Now I want to validate if $_POST['code'] has already been used and exist in 'regcode' column in the user registration information table of DB  B

And if not used(not exist) in 'regcoe' column of DB A but exist in the column 'transactioncode' in DB A

I've not mastered php yet.

i need it in pdo

Thanks in anticipation

<?php
	session_start();
	
	require_once 'INC/DBcon.php';
	
	if(ISSET($_POST['Submit1'])){
		if($_POST['transactioncode'] != ""){
			$trr = $_POST['transactioncode'];
			$stmt = $conn->prepare("SELECT * FROM Candidates WHERE transactioncode=?");
			$stmt->execute([$trr]); 
			$user = $stmt->fetch();
			//
			$trr1 = $_POST['transactioncode'];
			$stmt1 = $conn->prepare("SELECT * FROM tsc WHERE transactioncode=?");
			$stmt1->execute([$trr1]); 
			$user1 = $stmt1->fetch();

			if($user = $trr && $user1 = $trr1) {
				echo "<script>alert('Already use!')</script>";
			}elseif($user1 = $trr1 and $user != $trr) {
				echo "<script>alert('Validation Succcessful')</script>";
				$_SESSION['tsc'] = $fetch['transactioncode'];
				header("location: Sign-up.php");
			}
			}else{
				echo "
				<script>alert('Please complete the required field!')</script>
				<script>window.location = 'VLL.php'</script>
			";
		}
	}
?>
<!DOCTYPE html>
<html class="no-js" lang="en">
<head>
</head>
<body>
  
				<form action="" name="regForm" onsubmit="return validateForm()" method="POST">
				<h4 class="text-success"> <b>N/B:</b> Enter Session/Transaction ID/Number Correctly and click on PROCEED/FETCH, candidates will now commence registration.</h4>
                    <br>
                    <br>
						<div class="fCont">
							<div class="fContL">
								<label for="tsc"> TRANSACTION NUMBER/<br>SESSION ID/<br>TRACKING CODE: </label>
							</div>
							<div class="fContR">
								<input type="text" id="tsc" name="transactioncode" placeholder="Your TRANSACTION NUMBER/SESSION ID/TRACKING CODE..">
							</div>
						</div>
						<br>
						<br>
						<div class="fCont">
							<input type="submit" id="submit" value="PROCEED/FETCH" class="submit" name="Submit1">
						</div>
				</form>
</body>
</html>

 

Link to comment
https://forums.phpfreaks.com/topic/316209-php-help-needed/
Share on other sites

First of all - you have TWO TABLES, not 2 dbs.
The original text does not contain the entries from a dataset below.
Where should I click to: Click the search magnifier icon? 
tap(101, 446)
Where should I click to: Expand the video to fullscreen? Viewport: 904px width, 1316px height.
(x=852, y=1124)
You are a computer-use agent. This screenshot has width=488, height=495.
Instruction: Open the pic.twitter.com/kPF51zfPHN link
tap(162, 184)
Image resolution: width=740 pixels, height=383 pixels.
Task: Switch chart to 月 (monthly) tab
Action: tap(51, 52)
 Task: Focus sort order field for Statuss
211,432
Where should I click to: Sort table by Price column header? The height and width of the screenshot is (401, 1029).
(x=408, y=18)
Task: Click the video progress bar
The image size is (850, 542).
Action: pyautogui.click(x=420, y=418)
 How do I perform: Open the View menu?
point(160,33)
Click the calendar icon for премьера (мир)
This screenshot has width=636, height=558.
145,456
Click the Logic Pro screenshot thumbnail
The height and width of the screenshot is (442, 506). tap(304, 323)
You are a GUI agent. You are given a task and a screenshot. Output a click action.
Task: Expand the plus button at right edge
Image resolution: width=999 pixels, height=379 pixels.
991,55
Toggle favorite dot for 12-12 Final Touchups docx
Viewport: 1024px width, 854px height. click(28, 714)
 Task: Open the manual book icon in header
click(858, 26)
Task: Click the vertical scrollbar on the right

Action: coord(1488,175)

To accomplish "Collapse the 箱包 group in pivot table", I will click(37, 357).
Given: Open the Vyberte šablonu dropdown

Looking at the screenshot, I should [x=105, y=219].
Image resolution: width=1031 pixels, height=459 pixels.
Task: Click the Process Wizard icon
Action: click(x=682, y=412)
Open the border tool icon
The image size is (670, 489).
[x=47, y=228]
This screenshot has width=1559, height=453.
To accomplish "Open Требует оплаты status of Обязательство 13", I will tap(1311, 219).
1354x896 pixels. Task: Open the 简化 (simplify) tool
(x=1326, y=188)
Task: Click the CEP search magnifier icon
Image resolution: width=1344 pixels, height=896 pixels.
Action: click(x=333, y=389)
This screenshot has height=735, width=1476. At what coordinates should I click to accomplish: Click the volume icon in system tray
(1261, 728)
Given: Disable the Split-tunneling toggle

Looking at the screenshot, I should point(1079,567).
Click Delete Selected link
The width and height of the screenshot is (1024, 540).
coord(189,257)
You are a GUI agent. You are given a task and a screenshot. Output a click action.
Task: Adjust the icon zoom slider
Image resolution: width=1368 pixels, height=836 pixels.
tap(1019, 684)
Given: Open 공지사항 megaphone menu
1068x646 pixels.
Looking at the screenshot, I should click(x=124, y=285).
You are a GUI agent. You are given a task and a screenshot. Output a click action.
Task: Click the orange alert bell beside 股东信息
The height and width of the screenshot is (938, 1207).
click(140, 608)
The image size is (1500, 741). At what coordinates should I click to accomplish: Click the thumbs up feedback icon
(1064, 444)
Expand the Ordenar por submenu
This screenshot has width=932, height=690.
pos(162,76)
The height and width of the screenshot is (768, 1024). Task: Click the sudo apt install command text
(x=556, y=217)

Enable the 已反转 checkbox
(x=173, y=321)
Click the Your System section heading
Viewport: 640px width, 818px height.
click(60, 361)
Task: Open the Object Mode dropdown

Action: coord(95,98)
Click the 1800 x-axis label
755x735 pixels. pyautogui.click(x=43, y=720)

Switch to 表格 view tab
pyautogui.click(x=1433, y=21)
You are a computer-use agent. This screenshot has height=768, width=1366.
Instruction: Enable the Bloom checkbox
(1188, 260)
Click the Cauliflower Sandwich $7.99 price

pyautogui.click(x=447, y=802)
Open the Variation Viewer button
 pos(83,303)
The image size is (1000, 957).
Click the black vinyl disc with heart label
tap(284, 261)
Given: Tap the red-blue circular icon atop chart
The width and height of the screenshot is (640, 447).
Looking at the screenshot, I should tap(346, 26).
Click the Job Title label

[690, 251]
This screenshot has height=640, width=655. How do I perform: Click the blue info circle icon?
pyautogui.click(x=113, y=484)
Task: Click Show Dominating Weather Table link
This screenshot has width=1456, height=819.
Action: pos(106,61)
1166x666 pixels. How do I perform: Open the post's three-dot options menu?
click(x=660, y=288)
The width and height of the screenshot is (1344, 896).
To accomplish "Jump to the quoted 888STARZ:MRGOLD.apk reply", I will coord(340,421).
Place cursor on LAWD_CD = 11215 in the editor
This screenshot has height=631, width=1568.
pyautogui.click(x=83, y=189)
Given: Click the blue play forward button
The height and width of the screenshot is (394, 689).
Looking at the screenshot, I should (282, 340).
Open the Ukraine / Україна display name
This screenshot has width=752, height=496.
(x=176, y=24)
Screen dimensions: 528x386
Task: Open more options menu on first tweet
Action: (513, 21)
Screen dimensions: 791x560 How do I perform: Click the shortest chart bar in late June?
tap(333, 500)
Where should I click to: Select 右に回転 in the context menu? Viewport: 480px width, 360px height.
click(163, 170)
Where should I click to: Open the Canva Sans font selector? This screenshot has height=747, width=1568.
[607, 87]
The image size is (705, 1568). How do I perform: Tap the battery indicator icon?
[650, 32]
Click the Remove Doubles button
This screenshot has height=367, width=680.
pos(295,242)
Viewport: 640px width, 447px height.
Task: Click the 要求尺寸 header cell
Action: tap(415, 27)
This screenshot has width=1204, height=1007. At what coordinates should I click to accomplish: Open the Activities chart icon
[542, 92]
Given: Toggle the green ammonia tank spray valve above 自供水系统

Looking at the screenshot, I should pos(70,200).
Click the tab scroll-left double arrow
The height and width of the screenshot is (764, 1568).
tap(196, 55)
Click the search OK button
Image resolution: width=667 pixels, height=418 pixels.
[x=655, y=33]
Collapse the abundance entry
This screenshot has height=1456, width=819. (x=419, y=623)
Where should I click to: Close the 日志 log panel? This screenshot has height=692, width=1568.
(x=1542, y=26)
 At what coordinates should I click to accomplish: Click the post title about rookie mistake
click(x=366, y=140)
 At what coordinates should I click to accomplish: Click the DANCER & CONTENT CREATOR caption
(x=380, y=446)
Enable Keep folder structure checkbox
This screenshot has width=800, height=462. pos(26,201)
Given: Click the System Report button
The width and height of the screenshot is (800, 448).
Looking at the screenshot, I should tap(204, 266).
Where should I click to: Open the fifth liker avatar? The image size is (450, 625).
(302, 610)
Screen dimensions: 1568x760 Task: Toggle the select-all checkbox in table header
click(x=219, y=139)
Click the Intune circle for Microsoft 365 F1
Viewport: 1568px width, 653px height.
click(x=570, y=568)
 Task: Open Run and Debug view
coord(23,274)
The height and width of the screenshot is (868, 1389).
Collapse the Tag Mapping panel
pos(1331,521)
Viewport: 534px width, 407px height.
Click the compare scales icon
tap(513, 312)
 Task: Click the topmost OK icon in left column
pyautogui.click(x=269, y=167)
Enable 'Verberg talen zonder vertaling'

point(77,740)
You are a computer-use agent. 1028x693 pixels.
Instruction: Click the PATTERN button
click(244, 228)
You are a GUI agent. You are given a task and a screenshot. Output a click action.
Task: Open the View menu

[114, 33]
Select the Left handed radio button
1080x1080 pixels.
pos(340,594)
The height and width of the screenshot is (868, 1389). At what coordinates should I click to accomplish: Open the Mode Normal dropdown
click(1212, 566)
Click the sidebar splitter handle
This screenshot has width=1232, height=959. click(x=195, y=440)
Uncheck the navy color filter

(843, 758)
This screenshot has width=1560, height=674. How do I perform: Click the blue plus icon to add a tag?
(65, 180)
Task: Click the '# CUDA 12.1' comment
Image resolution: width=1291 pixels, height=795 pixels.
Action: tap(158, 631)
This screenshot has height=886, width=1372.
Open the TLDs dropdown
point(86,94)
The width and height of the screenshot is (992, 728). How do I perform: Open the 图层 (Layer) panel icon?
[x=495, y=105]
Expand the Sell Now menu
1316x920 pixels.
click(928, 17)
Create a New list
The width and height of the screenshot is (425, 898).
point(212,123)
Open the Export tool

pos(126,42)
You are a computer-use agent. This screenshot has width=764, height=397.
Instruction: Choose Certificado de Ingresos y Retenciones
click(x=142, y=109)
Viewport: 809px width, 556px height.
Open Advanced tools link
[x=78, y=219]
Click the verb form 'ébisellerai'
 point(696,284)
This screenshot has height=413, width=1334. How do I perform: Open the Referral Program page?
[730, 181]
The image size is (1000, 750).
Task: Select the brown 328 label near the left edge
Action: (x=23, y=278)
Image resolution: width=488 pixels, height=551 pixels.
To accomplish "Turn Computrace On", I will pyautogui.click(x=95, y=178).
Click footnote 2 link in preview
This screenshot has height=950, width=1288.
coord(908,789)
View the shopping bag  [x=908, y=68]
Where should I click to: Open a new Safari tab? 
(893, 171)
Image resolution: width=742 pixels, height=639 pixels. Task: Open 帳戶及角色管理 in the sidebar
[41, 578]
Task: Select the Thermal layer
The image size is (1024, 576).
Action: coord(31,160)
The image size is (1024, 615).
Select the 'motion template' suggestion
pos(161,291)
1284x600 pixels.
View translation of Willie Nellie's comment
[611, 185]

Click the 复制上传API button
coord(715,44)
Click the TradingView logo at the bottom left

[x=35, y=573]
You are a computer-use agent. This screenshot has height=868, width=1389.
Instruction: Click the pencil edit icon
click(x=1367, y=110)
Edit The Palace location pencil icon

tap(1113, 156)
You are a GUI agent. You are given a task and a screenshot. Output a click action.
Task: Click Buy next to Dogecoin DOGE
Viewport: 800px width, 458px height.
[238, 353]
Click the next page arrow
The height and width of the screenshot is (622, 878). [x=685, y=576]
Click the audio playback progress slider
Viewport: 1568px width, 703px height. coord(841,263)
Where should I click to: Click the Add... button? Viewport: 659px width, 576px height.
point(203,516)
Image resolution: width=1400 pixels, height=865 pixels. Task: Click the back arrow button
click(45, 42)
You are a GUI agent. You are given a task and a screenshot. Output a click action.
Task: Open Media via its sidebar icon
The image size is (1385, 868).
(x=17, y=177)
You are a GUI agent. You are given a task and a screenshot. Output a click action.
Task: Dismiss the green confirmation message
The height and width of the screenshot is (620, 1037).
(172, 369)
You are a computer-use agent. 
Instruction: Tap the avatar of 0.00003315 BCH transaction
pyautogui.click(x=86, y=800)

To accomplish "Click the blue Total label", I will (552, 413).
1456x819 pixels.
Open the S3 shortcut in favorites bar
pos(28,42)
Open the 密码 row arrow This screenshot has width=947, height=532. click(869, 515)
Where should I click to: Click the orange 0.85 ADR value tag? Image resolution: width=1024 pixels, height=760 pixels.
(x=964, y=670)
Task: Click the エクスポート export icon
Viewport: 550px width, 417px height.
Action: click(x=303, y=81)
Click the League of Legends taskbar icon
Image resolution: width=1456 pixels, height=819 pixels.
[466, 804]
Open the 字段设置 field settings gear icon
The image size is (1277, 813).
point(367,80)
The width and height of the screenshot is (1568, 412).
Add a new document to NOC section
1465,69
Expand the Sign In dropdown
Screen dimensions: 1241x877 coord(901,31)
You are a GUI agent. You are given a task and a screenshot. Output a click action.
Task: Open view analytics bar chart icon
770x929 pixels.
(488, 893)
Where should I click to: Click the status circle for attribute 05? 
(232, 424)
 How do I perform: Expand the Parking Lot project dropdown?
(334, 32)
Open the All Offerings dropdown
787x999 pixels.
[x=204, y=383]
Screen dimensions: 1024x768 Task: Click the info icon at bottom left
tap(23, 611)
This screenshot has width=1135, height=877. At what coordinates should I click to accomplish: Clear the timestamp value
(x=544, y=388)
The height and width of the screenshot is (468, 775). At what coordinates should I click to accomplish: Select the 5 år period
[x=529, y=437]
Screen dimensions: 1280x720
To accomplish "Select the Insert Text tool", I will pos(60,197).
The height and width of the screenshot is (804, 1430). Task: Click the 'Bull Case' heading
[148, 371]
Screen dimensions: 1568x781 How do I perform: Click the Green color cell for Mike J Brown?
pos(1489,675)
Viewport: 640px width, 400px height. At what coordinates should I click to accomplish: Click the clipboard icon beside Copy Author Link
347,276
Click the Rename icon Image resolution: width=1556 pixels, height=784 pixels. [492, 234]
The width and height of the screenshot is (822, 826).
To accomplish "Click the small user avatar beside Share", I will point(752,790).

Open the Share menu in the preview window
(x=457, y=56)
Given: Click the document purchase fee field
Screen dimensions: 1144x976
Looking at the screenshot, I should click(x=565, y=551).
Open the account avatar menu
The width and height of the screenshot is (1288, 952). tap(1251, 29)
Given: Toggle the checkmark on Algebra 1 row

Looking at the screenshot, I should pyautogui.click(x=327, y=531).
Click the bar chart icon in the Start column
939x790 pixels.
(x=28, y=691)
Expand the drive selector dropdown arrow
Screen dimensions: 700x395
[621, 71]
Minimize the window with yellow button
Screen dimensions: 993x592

Next - you run the query but you never check if it ran or not nor do you check if any rows were returned so the fetch may very well fail.

Then - you do a second query from your 2nd table but why use a second copy of the user-entry 'transactioncode'?  You already have the value in the $trr var so why do you need $trr1?

After the queries are run (hopefully) you are doing a rather fruitless test if the 2 results match the user provided code which if you did received results from your queries is unnecessary.  But since you didn't do any checks on those results you can't be sure of.

PHP - when testing if something is "equal to" something else you must use == not just =.  You elseif if flawed.

Lastly (cause that is far as I read) you are referencing a variable $fetch.  Where is that defined?

 

Link to comment
https://forums.phpfreaks.com/topic/316209-php-help-needed/#findComment-1607690
Share on other sites

3 hours ago, ginerjm said:

First of all - you have TWO TABLES, not 2 dbs.

Next - you run the query but you never check if it ran or not nor do you check if any rows were returned so the fetch may very well fail.

Then - you do a second query from your 2nd table but why use a second copy of the user-entry 'transactioncode'?  You already have the value in the $trr var so why do you need $trr1?

After the queries are run (hopefully) you are doing a rather fruitless test if the 2 results match the user provided code which if you did received results from your queries is unnecessary.  But since you didn't do any checks on those results you can't be sure of.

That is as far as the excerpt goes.